In a tabletop game, a good GM can roll with underpowered characters, adjusting the campaign to include things they can handle. If your party is combat-weak, they get more mysteries, infiltration missions, and the like. If they’re combat-heavy, but low on sneaks, they get more frontal assault scenarios. You can’t really do that in MMOs, though some are making efforts to make the game experience more adjustable.

This is true in the main, but there are hints that it may get better. Neverwinter Nights (not an MMO, but multiplayer) had the tools to create your own content, and I believe allowed you to jump in and control specific characters, thus bringing a bit of the tabletop potential to the game.
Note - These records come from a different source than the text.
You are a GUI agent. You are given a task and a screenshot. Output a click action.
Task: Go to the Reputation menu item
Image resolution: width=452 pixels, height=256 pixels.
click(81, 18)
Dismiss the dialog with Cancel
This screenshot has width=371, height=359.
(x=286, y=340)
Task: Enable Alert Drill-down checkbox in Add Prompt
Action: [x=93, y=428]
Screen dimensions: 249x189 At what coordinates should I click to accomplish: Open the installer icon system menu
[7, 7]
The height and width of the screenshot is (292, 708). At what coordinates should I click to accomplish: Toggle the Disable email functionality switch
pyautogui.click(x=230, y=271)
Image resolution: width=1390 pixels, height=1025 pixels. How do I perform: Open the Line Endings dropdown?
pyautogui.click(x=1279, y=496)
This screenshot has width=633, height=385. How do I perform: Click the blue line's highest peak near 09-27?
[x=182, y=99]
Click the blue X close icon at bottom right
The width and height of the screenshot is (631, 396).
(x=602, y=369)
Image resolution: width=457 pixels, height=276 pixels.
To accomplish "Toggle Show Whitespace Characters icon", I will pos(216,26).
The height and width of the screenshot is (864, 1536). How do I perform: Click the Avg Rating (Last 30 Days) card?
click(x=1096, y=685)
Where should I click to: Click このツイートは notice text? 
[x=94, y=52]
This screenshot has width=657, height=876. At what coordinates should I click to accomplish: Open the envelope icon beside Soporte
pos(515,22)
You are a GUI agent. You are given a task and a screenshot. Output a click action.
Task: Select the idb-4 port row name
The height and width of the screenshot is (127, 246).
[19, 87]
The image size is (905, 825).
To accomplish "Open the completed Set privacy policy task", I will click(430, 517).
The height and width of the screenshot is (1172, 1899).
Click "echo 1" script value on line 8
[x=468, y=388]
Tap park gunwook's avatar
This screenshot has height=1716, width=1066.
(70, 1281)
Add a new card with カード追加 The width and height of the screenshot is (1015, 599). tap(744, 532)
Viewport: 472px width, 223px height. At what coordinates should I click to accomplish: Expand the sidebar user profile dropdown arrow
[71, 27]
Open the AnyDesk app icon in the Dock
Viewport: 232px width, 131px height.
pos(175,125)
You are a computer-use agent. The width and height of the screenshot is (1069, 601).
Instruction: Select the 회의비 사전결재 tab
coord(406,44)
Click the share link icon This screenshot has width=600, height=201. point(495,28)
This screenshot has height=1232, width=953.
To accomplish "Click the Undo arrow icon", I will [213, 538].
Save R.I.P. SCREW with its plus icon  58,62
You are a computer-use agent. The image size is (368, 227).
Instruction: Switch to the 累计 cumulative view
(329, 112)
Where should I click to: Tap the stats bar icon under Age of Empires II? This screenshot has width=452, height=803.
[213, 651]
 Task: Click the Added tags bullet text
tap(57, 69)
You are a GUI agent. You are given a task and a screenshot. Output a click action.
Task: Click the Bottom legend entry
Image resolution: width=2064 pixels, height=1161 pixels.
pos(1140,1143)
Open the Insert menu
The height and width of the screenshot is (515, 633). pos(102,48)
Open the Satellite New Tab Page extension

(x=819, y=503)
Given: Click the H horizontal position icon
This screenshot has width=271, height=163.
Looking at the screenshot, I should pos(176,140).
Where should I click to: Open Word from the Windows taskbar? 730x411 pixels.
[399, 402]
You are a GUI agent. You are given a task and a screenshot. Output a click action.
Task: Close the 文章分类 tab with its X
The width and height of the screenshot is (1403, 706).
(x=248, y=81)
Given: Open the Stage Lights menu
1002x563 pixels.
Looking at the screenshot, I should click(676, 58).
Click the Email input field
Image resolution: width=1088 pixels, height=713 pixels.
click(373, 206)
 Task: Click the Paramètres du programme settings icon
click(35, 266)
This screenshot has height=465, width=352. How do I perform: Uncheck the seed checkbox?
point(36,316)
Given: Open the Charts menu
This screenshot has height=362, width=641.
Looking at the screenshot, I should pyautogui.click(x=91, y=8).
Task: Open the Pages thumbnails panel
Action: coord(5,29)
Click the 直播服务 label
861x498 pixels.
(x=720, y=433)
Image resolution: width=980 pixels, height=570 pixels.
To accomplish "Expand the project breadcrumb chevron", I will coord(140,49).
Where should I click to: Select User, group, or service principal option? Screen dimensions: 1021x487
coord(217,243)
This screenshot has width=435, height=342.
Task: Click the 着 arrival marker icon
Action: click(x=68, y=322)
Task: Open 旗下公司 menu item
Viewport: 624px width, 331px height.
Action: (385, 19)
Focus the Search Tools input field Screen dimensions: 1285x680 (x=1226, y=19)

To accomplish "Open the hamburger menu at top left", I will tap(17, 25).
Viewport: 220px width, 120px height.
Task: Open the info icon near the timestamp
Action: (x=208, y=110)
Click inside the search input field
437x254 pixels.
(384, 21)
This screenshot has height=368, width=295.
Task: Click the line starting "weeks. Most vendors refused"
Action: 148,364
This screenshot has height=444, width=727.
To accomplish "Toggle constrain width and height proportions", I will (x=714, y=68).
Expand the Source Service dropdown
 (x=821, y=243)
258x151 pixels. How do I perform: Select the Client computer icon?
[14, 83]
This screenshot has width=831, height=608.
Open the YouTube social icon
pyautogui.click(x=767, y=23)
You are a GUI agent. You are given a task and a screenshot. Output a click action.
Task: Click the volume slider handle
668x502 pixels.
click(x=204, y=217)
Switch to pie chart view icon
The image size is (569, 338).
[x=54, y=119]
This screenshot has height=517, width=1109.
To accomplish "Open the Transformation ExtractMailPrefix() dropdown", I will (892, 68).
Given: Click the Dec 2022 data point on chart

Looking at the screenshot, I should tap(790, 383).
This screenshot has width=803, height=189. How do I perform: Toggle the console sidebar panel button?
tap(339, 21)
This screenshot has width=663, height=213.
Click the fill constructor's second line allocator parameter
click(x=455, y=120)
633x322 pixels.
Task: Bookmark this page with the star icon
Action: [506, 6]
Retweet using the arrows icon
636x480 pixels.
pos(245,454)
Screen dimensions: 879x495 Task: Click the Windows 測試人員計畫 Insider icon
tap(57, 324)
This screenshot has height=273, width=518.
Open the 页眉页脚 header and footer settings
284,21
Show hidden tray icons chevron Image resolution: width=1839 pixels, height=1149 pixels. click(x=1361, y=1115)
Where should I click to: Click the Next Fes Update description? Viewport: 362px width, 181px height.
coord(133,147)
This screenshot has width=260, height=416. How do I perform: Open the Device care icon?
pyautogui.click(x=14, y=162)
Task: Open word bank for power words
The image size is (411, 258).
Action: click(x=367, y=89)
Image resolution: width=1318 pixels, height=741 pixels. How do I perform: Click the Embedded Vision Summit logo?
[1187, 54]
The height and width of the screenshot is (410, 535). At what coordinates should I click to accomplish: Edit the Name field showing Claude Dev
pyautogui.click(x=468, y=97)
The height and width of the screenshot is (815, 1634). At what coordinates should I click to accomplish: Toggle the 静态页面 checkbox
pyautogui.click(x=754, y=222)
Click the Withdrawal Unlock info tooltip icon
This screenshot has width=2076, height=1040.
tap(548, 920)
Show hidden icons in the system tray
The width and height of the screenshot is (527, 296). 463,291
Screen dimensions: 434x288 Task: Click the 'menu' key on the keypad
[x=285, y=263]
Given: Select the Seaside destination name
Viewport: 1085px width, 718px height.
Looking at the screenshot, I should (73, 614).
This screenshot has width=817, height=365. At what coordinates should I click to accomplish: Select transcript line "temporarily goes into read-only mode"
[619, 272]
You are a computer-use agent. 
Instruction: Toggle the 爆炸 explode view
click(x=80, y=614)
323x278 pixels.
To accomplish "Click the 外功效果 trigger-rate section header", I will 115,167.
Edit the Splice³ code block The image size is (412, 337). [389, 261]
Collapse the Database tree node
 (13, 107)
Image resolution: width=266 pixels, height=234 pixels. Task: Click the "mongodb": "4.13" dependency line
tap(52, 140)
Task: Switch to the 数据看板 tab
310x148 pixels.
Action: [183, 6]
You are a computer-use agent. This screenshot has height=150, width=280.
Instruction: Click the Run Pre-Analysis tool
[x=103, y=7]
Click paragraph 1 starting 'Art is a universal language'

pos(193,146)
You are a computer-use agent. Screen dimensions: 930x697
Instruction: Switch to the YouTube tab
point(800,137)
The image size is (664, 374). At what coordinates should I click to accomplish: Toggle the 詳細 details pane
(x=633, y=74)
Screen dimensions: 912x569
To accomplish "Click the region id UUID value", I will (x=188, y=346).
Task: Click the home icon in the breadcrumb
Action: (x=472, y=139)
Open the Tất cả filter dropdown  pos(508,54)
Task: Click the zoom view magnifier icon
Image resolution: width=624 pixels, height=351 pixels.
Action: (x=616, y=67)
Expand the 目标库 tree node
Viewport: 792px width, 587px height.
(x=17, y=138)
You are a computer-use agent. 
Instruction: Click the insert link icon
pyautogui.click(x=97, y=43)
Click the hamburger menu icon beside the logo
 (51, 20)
City of Heroes has the Mission Architect feature, which allows you to create and share your own arcs of instanced missions, including your own custom-designed NPCs. Both are still restricted by what the game software can handle, though, which is nowhere near the flexibility a good GM can bring to the table.

I suppose time will tell if we see more and better features like this. I don’t expect to ever see a computer game that will let me pull the sort of shenanigans I’m planning for my Eclipse Phase campaign, though.

There have been quite a few editions (not just four). Stolen from elsewhere:

OD&D - 1974
BASIC - 1977
AD&D (1E) - 1977, '78, '79
BECMI 1981+
2E - 1989
2E Options - 1995
3E - 2000
3.5 - 2003
4E - 2008
5E - 2013?

5E really makes this the 10th time.

Becmi?

Basic Expert C-something Masters Immortals.